Entries on target coordinates:
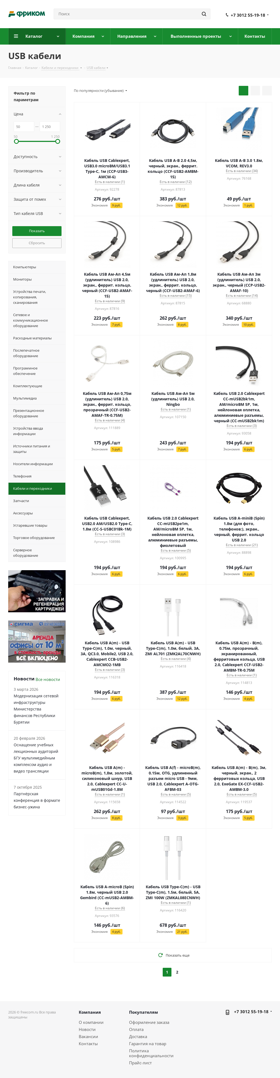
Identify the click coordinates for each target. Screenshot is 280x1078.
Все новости (48, 679)
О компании (91, 1022)
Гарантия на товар (147, 1043)
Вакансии (88, 1036)
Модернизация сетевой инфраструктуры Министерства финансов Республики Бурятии (36, 709)
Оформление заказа (149, 1022)
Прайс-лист (140, 1062)
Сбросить (37, 242)
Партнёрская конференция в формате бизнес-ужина (37, 800)
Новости (87, 1029)
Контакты (88, 1043)
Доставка (138, 1036)
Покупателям (143, 1012)
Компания (90, 1012)
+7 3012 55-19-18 (248, 15)
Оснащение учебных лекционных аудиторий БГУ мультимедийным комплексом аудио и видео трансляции (36, 758)
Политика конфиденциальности (151, 1053)
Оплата (136, 1029)
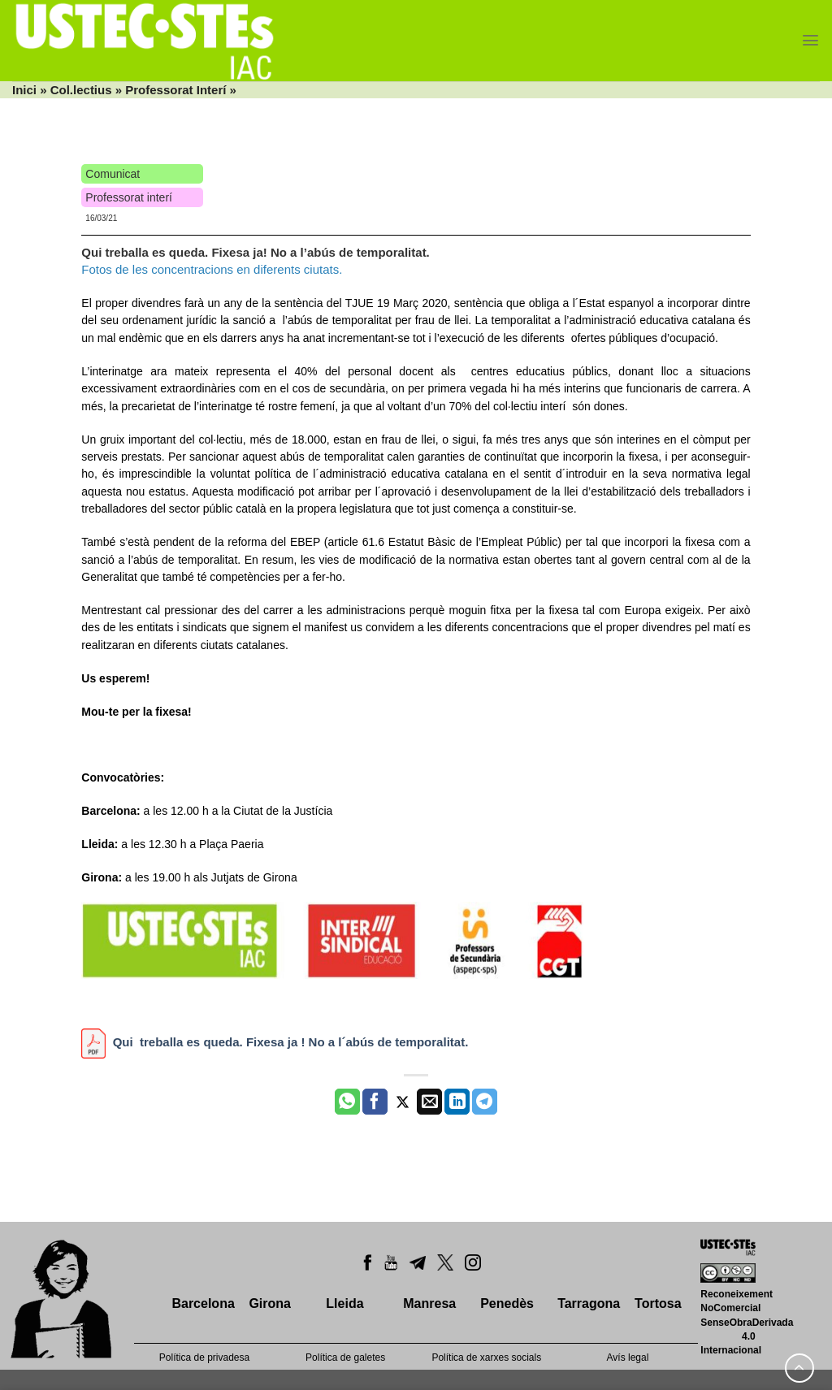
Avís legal (628, 1357)
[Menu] (810, 40)
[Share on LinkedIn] (457, 1102)
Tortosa (658, 1303)
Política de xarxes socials (486, 1357)
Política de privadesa (204, 1357)
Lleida (344, 1303)
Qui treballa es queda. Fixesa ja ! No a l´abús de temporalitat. (291, 1042)
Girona (270, 1303)
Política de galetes (345, 1357)
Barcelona (202, 1303)
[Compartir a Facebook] (375, 1102)
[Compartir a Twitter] (402, 1102)
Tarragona (588, 1303)
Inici (24, 90)
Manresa (429, 1303)
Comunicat (112, 173)
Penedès (507, 1303)
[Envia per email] (429, 1102)
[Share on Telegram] (484, 1102)
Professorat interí (128, 197)
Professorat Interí (175, 90)
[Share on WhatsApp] (347, 1102)
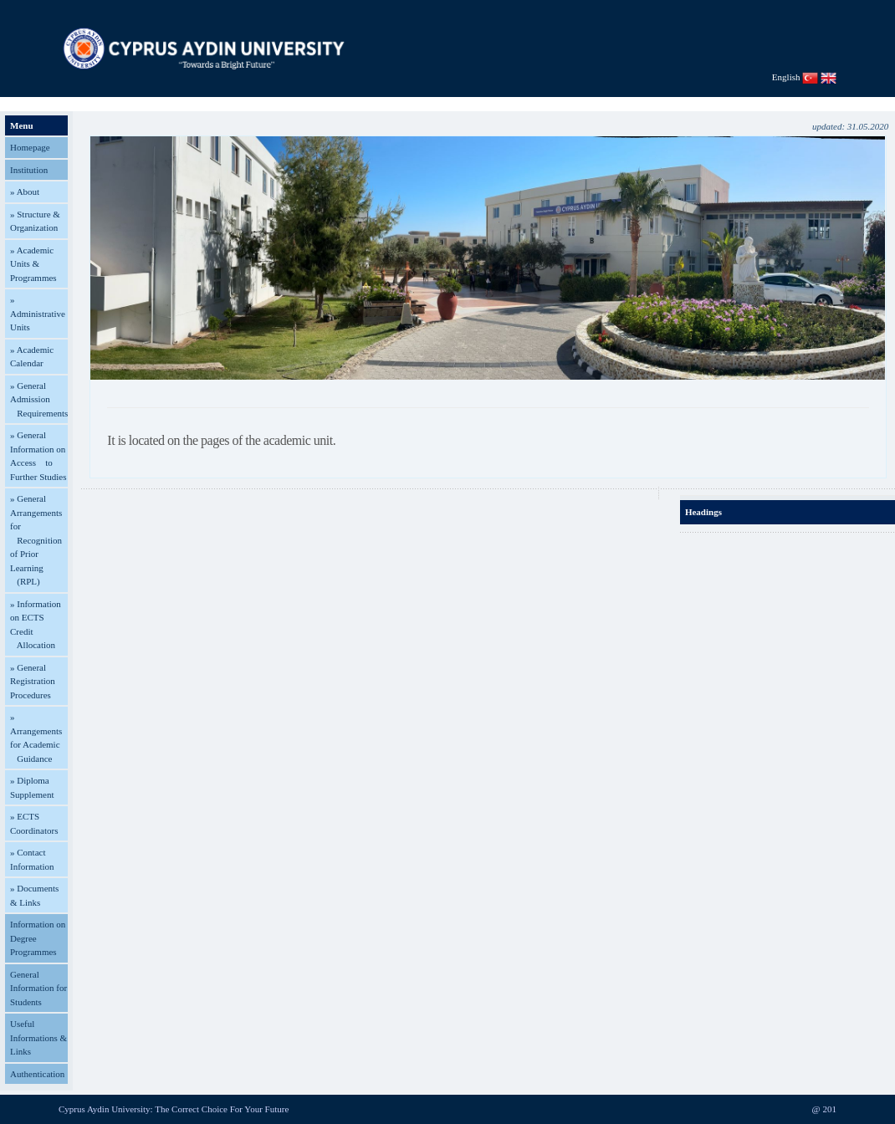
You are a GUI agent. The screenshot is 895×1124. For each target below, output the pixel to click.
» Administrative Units (37, 313)
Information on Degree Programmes (37, 938)
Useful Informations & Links (38, 1037)
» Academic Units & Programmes (33, 264)
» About (24, 191)
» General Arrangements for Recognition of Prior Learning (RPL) (36, 539)
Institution (29, 170)
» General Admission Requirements (39, 399)
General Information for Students (38, 988)
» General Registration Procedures (32, 681)
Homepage (30, 147)
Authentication (37, 1074)
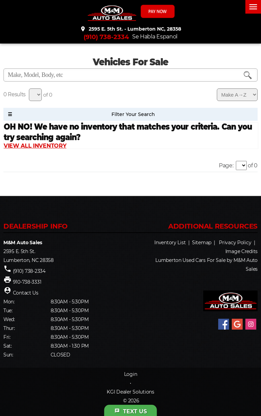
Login (130, 374)
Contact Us (25, 293)
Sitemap (201, 242)
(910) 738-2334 (106, 37)
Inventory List (170, 242)
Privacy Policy (235, 242)
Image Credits (241, 251)
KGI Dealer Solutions (130, 392)
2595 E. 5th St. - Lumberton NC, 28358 (130, 29)
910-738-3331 (27, 282)
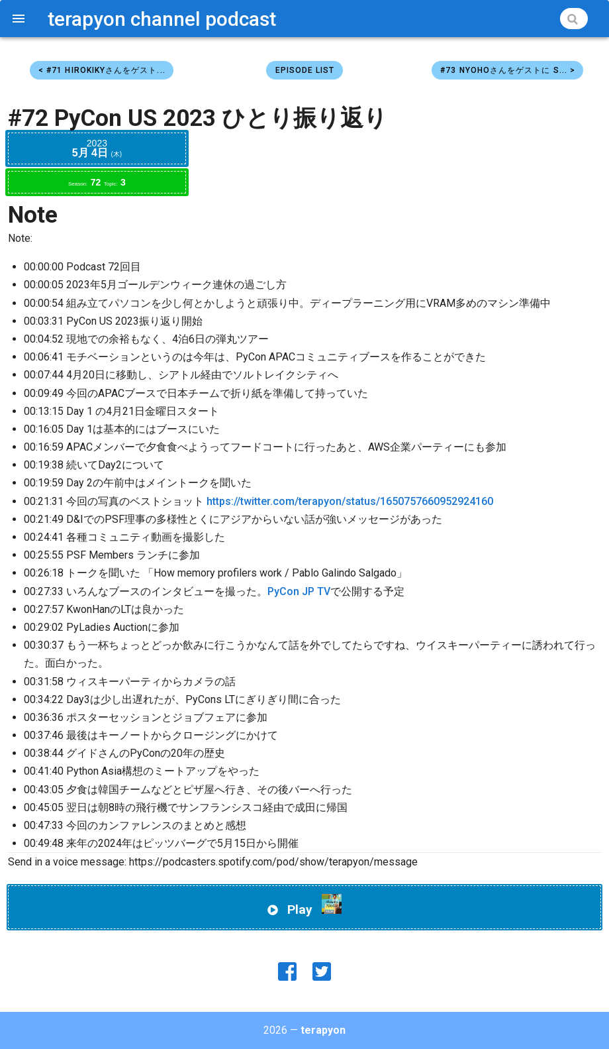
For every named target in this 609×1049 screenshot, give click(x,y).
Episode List (305, 70)
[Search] (574, 18)
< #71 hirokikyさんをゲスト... (101, 70)
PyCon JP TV (298, 591)
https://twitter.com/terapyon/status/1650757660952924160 (350, 501)
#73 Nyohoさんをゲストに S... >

WORK TO BE COMPLETED: Swap every "General" in the records for "Basic" and reproduce all records otherwise unchanged, leaving out the pictures.

SOLUTION FOR THIS EXERCISE:
Identify the click coordinates for each target. Screenshot is 280x1078.
Все новости (48, 679)
О компании (91, 1022)
Гарантия на товар (147, 1043)
Вакансии (88, 1036)
Модернизация сетевой инфраструктуры Министерства финансов Республики Бурятии (36, 709)
Оформление заказа (149, 1022)
Прайс-лист (140, 1062)
Сбросить (37, 242)
Партнёрская конференция в формате бизнес-ужина (37, 800)
Новости (87, 1029)
Контакты (88, 1043)
Доставка (138, 1036)
Покупателям (143, 1012)
Компания (90, 1012)
+7 3012 55-19-18 (248, 15)
Оснащение учебных лекционных аудиторий БГУ мультимедийным комплексом аудио и видео трансляции (36, 758)
Политика конфиденциальности (151, 1053)
Оплата (136, 1029)
Avís legal (628, 1357)
[Menu] (810, 40)
[Share on LinkedIn] (457, 1102)
Tortosa (658, 1303)
Política de xarxes socials (486, 1357)
Política de privadesa (204, 1357)
Lleida (344, 1303)
Qui treballa es queda. Fixesa ja ! No a l´abús de temporalitat. (291, 1042)
Girona (270, 1303)
Política de galetes (345, 1357)
Barcelona (202, 1303)
[Compartir a Facebook] (375, 1102)
[Compartir a Twitter] (402, 1102)
Tarragona (588, 1303)
Inici (24, 90)
Manresa (429, 1303)
Comunicat (112, 173)
Penedès (507, 1303)
[Envia per email] (429, 1102)
[Share on Telegram] (484, 1102)
Professorat interí (128, 197)
Professorat Interí (175, 90)
[Share on WhatsApp] (347, 1102)
You are a GUI agent. The screenshot is 895×1124. For each target below, output the pixel to click.
» Administrative Units (37, 313)
Information on Degree Programmes (37, 938)
Useful Informations & Links (38, 1037)
» Academic Units & Programmes (33, 264)
» About (24, 191)
» Basic Arrangements for Recognition of Prior Learning (RPL) (36, 539)
Institution (29, 170)
» Basic Admission Requirements (39, 399)
Basic Information for Students (38, 988)
» Basic Registration Procedures (32, 681)
Homepage (30, 147)
Authentication (37, 1074)
Login (130, 374)
Contact Us (25, 293)
Sitemap (201, 242)
(910) 738-2334 (106, 37)
Inventory List (170, 242)
Privacy Policy (235, 242)
Image Credits (241, 251)
KGI Dealer Solutions (130, 392)
2595 E. 5th St. - Lumberton NC, 28358 (130, 29)
910-738-3331 (27, 282)
For every named target in this 609×1049 screenshot, give click(x,y).
Episode List (305, 70)
[Search] (574, 18)
< #71 hirokikyさんをゲスト... (101, 70)
PyCon JP TV (298, 591)
https://twitter.com/terapyon/status/1650757660952924160 (350, 501)
#73 Nyohoさんをゲストに S... >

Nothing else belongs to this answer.